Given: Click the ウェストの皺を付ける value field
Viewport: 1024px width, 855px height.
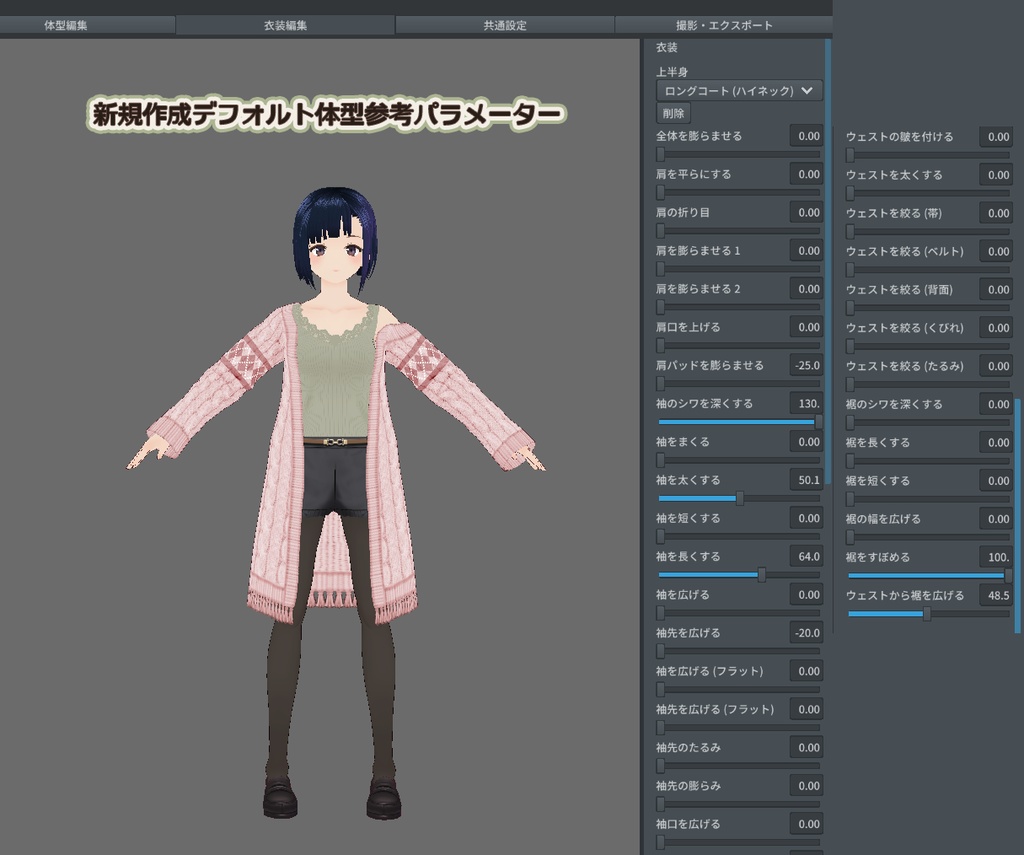Looking at the screenshot, I should pos(996,137).
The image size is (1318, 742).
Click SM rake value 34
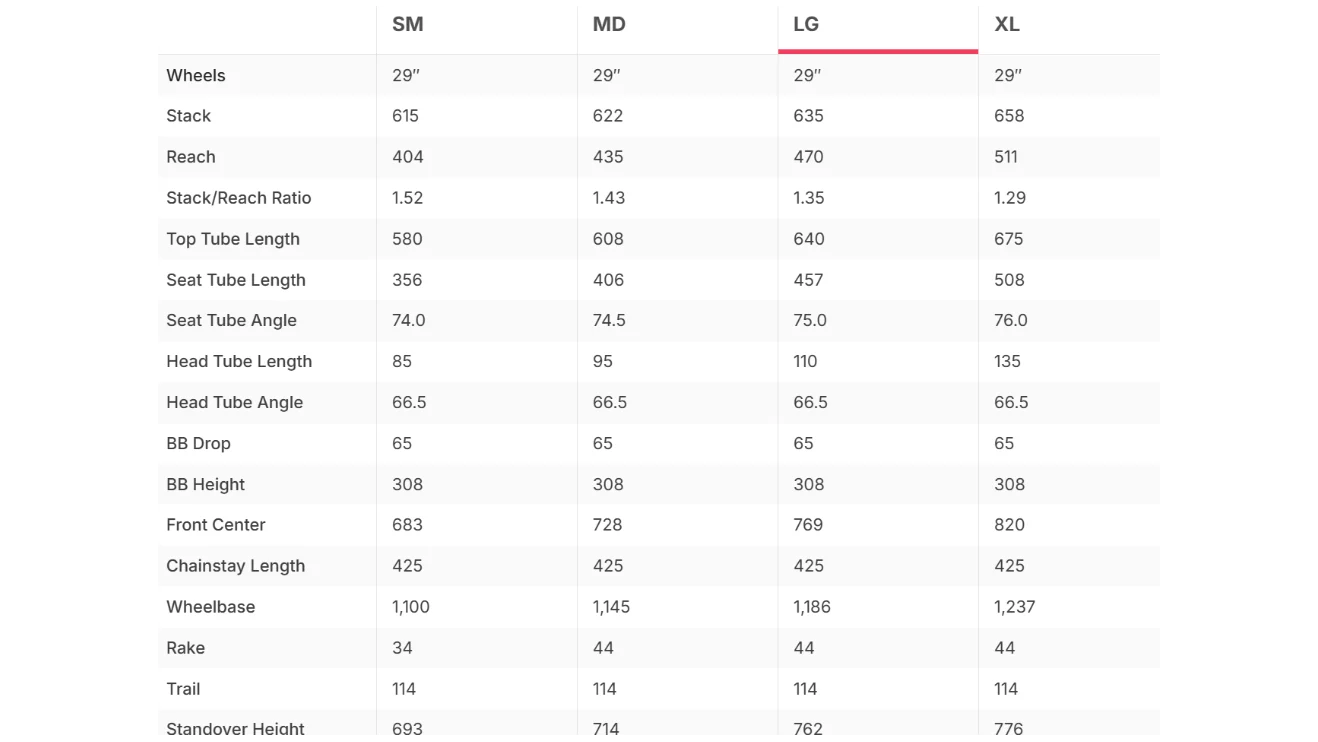(402, 648)
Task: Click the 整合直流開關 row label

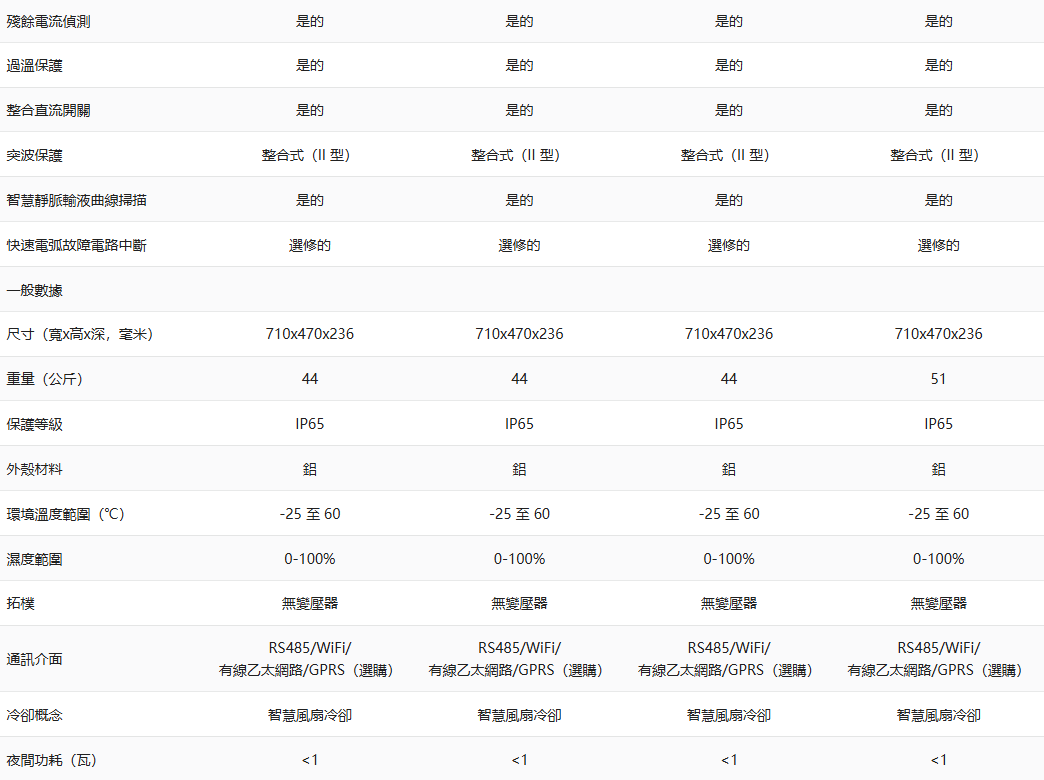Action: pos(48,111)
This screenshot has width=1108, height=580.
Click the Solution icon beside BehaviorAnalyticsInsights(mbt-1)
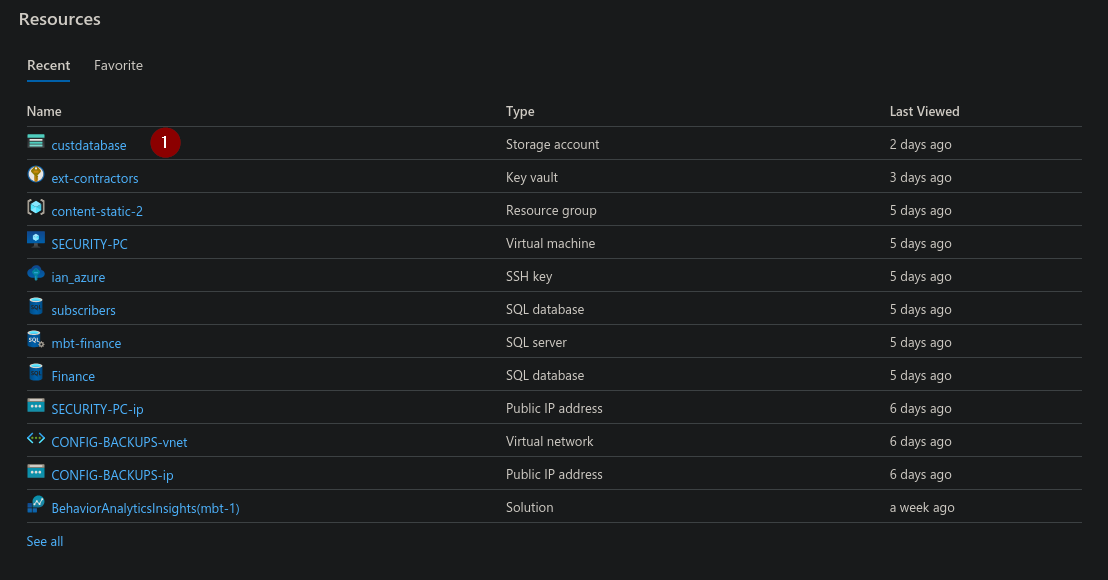[x=36, y=507]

### Task requirements
Set the material down exactly, images excluded.

### Result of the exercise
Given: Click the ウェストの皺を付ける value field
Viewport: 1024px width, 855px height.
Looking at the screenshot, I should pos(996,137).
The image size is (1318, 742).
Click SM rake value 34
(402, 648)
Task: Click the 整合直流開關 row label

Action: pos(48,111)
This screenshot has width=1108, height=580.
Click the Solution icon beside BehaviorAnalyticsInsights(mbt-1)
[x=36, y=507]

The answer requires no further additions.